#### Texte présenté

7 février 2025

Le gagne-espoir

Mariane Favreau (née Jacqueline Marsolais), Le gagne-espoir, Montréal, éd. Orphée, 1961, n. p. [environ 58 p.]

Mariane Favreau (1934-1999) a fait sa marque comme journaliste, entre autres à La Presse. Elle n’a publié qu’un recueil de poésie, Le gagne-espoir, en 1961. Ses poèmes auraient été écrits entre 1956 et 1958.

Dans l’avant-propos, elle décrit des êtres « toujours en quête [d’un] bonheur » qui semble leur échapper.

Le recueil est très morcelé.  

Prison-enfance

L’autrice évoque son enfance « enchaînée au coin de la vie » et un amoureux « parti avant la saison féconde des épousailles ».

Au pilori de la souvenance

Elle revient sur son passé, sur la perte d’un ami musicien, sur le deuil qui s’ensuit, sur sa jeunesse difficile. Elle pleure « les rêves dissous ».

Noces

Elle décrit le cheminement qu’elle est en train de faire et l’espoir qu’il suscite : « un jour viendra où je ne serai plus / qu’une femme toute simple une femme d’amour / j’aurai délogé toutes mes monstruosités ». Elle croit qu’elle a retrouvé un certain l’équilibre et se sent prête pour l’amour : « et jamais je ne partirai / si les mains de l’époux sont plus grandes que les miennes ».

########
#### Données

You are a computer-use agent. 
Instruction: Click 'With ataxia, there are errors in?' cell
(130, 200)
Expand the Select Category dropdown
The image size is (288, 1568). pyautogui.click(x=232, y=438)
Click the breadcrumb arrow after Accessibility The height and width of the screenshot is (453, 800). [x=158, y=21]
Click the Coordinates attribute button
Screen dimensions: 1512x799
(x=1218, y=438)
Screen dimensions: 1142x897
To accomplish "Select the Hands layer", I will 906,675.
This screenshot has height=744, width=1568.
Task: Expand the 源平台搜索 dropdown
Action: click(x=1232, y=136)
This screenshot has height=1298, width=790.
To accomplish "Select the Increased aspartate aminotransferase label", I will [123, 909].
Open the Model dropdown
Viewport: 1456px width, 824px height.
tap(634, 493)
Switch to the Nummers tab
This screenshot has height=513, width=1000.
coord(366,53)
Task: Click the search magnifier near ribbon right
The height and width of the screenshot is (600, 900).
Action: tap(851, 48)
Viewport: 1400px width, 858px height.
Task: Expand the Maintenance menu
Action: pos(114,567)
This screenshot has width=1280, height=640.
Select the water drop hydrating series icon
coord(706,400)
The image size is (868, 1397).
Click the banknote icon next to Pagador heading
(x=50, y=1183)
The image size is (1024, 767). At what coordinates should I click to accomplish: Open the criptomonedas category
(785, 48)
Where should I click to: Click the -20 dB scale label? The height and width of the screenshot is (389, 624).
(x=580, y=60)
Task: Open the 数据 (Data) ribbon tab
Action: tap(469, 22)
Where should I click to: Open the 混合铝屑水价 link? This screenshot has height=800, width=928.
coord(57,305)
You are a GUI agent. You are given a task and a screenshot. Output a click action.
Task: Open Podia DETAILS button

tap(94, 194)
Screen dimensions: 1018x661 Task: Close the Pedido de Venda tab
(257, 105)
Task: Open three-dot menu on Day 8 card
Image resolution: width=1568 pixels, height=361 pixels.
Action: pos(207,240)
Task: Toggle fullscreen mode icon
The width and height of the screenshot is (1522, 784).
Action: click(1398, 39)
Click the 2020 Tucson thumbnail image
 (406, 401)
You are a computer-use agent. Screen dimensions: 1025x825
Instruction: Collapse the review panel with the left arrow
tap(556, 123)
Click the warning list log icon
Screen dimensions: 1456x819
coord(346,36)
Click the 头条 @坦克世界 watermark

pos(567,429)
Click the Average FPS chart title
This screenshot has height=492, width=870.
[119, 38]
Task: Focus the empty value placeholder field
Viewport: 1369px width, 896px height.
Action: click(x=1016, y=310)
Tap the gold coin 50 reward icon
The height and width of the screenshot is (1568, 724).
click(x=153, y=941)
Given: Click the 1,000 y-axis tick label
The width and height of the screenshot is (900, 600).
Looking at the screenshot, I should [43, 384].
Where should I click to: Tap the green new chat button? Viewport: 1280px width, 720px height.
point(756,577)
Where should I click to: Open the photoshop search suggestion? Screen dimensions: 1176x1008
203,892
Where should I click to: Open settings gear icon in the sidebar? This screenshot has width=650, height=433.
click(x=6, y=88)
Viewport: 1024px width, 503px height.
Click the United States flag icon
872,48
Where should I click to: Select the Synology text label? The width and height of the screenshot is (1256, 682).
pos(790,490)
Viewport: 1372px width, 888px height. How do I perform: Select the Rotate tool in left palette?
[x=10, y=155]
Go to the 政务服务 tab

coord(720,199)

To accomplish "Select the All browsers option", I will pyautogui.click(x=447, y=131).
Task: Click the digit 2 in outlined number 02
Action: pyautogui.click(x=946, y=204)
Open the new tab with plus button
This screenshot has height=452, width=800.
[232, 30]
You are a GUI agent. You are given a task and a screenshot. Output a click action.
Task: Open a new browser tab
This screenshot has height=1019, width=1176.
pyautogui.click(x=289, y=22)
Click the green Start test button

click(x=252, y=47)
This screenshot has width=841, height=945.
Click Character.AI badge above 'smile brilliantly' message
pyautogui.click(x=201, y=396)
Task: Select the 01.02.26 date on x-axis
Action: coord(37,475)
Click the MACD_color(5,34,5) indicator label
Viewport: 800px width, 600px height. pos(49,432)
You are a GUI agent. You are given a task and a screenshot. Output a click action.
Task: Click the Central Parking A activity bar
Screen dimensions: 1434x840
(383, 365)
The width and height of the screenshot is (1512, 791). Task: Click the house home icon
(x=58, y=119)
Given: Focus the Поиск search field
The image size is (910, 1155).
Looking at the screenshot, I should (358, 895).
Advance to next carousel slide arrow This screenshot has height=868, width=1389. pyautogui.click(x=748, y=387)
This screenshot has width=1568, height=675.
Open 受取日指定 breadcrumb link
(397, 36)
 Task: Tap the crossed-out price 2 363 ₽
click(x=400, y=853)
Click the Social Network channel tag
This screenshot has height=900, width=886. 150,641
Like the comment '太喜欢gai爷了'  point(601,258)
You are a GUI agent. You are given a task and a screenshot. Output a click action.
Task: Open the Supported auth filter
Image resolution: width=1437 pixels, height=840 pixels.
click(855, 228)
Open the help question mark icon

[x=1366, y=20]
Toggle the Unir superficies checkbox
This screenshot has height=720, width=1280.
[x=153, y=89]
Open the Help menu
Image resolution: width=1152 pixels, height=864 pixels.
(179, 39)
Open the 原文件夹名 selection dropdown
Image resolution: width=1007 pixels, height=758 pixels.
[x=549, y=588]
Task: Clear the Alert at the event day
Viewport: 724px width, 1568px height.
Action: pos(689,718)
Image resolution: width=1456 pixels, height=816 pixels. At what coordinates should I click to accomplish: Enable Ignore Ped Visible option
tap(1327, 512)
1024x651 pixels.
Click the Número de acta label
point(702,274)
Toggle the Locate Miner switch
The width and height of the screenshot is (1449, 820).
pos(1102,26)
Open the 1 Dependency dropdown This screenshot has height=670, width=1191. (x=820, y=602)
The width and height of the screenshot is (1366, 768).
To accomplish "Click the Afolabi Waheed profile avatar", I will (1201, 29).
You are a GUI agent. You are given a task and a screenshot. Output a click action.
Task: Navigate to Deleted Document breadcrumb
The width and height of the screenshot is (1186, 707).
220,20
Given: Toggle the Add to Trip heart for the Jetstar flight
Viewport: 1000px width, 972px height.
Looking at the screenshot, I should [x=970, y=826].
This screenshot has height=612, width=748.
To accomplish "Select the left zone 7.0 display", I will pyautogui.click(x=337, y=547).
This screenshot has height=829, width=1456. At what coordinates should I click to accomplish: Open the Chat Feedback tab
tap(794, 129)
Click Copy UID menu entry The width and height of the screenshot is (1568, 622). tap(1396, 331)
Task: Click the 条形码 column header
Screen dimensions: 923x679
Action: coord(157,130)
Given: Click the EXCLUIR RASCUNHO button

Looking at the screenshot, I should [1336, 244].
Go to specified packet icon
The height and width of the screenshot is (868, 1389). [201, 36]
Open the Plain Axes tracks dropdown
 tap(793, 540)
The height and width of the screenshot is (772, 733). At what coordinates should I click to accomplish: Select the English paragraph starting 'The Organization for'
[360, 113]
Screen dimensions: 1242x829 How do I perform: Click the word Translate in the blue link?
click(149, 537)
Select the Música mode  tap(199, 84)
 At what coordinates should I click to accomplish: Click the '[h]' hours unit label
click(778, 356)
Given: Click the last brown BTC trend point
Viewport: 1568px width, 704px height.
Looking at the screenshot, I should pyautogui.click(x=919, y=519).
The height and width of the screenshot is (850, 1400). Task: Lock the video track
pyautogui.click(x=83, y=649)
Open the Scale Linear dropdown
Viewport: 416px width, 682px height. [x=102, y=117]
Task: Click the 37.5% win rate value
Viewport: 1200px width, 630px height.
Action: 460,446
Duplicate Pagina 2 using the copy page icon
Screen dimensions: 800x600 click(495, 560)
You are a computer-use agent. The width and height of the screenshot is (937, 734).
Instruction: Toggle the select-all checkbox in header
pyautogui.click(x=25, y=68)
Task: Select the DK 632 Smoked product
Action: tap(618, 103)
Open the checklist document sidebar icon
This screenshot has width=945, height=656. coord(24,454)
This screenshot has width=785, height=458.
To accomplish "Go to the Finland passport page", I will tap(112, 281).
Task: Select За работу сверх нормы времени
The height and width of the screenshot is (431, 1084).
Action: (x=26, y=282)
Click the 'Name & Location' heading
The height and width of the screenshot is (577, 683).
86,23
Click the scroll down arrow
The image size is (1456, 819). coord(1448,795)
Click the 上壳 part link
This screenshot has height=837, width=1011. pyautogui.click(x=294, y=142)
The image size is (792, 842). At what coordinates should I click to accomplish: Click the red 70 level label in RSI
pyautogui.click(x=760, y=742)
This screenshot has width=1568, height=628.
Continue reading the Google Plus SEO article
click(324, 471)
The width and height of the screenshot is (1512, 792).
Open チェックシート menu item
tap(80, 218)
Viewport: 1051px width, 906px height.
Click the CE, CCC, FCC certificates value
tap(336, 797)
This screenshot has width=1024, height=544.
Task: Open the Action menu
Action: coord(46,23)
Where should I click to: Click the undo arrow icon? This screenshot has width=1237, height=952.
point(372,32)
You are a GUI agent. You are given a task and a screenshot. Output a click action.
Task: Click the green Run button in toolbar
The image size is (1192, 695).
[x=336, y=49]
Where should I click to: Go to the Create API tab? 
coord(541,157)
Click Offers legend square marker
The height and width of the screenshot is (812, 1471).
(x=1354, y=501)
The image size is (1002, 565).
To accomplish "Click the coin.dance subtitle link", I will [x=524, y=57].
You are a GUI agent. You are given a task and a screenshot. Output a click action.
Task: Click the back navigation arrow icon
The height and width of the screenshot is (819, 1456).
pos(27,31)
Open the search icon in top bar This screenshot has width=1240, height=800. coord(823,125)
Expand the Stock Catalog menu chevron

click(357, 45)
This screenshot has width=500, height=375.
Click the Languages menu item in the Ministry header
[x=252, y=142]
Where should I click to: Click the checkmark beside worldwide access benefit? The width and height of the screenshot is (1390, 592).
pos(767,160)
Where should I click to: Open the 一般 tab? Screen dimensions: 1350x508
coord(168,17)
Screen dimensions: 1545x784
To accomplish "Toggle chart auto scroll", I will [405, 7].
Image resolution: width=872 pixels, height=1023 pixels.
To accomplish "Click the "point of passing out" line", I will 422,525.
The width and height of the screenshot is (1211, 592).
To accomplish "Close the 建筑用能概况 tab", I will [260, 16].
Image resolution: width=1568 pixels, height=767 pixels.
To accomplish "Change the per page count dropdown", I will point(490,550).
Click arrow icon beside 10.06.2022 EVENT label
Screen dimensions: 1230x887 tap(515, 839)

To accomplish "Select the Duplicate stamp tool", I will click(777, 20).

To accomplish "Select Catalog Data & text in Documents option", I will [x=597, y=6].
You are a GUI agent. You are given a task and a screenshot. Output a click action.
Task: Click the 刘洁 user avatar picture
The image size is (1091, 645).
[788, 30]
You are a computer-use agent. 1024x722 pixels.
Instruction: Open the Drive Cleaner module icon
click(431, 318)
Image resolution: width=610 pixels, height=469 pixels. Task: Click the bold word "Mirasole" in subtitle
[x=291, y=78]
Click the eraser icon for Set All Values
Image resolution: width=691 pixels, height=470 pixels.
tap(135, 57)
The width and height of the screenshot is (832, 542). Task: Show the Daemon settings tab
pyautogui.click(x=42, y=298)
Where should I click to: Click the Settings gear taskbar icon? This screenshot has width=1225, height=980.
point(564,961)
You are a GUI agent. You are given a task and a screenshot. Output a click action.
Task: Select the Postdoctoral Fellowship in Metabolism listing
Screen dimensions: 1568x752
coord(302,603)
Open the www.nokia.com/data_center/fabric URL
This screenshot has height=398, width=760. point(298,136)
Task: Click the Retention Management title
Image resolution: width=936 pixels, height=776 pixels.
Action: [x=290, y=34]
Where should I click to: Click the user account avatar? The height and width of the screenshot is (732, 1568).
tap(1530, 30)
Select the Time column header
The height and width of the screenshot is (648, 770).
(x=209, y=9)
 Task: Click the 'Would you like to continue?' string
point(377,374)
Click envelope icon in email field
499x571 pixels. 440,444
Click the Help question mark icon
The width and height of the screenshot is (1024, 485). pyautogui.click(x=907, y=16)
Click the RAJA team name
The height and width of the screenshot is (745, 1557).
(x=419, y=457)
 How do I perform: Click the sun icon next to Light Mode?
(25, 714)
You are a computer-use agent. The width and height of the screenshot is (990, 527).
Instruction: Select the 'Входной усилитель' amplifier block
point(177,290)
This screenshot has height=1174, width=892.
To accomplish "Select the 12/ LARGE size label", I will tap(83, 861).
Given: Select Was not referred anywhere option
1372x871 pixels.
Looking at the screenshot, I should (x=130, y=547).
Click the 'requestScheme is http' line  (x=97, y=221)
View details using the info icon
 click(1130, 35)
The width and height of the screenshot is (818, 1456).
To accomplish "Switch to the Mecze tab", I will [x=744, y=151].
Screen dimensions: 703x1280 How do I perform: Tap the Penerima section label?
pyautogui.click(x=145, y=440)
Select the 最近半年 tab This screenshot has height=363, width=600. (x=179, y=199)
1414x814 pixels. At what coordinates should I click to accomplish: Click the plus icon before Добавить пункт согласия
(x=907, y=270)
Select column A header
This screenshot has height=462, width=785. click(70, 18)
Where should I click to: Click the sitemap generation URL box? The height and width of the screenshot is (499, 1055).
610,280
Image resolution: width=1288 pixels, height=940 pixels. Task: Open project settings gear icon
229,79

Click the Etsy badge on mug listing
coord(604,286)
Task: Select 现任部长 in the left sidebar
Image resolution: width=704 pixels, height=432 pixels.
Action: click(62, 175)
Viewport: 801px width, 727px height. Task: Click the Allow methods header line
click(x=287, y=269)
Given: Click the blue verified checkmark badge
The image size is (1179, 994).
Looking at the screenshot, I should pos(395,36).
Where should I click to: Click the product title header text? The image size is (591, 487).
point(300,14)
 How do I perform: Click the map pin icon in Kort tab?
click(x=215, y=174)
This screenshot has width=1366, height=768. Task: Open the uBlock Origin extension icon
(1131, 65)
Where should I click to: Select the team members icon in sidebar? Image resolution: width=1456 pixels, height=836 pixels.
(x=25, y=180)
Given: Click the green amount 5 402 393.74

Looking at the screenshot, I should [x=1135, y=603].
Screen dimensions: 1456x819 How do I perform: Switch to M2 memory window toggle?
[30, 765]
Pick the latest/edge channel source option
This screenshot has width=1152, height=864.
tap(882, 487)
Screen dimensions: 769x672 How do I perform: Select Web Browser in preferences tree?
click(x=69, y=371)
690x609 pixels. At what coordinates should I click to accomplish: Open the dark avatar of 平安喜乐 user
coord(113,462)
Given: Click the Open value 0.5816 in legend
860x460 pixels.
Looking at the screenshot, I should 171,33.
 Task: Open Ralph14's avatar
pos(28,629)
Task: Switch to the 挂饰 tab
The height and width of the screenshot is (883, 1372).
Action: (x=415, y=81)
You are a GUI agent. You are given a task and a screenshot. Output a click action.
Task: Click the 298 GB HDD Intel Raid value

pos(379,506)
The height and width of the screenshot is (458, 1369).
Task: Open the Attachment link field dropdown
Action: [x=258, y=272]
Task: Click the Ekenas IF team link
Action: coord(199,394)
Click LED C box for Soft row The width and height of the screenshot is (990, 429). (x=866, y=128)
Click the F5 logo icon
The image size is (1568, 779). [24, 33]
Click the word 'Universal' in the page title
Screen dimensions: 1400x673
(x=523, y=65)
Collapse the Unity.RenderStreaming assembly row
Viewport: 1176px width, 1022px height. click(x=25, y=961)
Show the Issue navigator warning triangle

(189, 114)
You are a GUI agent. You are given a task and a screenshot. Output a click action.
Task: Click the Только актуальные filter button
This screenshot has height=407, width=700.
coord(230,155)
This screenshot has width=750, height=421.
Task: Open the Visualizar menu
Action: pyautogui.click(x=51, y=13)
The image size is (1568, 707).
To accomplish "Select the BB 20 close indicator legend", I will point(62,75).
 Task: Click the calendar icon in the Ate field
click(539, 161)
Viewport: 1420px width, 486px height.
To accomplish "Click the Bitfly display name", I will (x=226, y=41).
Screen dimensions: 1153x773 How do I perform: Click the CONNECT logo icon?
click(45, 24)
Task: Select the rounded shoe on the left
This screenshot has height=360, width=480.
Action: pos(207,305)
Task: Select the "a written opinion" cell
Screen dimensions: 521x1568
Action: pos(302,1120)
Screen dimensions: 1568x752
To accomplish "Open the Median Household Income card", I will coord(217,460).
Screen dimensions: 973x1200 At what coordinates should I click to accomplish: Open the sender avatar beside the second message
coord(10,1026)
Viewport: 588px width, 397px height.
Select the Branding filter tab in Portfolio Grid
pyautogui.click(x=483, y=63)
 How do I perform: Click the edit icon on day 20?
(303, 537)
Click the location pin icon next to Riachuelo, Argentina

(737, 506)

########

**Consignes:**
**A.** Relevez tous les intertitres du texte présenté sur Le gagne-espoir.
**B.** Poursuivez le texte sur Le gagne-espoir à partir de sa dernière phrase.

**Réponses finales:**
**A.**
Prison-enfance
Au pilori de la souvenance
Noces

**B.**
 À contre-courant

Cette partie annihile pour ainsi dire tout ce qui précède. Loin de l’apaisement attendu, on nage en pleine révolte, comme si tout était remis en question à nouveau : Dieu, la société, l’école : « aveugle ô mon peintre / les oiseaux noirs t’ont crevé / les yeux / et sur la toile des tortures / naît bientôt le chaos de ta vengeance ».

Bilan de la grande désillusion

Le vers s’allonge, lorgne du côté de la prose. Le « nous » a remplacé le « je ». Le ton est plus enflammé, suinte la colère. Colère de s’être trompés, de s’être illusionnés, de s’être assoupis dans le confort : « Que sommes-nous devenus? Au cratère des gestes passionnels, l’impossible amour nous éclabousse de rage. Nous inventorions sans fin l’aire de nos déchéances, attentifs et sadiques. »

À l’enseigne des chimères

Elle est bien consciente que leur révolte les isole, les fait souffrir, qu’elle est devenue une voix sans issue, qu’ils sont allés trop loin et que tout retour en arrière est presque impossible. Le recueil se termine ainsi : « Les mots si lourds à marteler nos têtes / nos cœurs mal défendus se sont laissés vulnérer / et nous restons là déchiquetés / à essayer de reprendre haleine. »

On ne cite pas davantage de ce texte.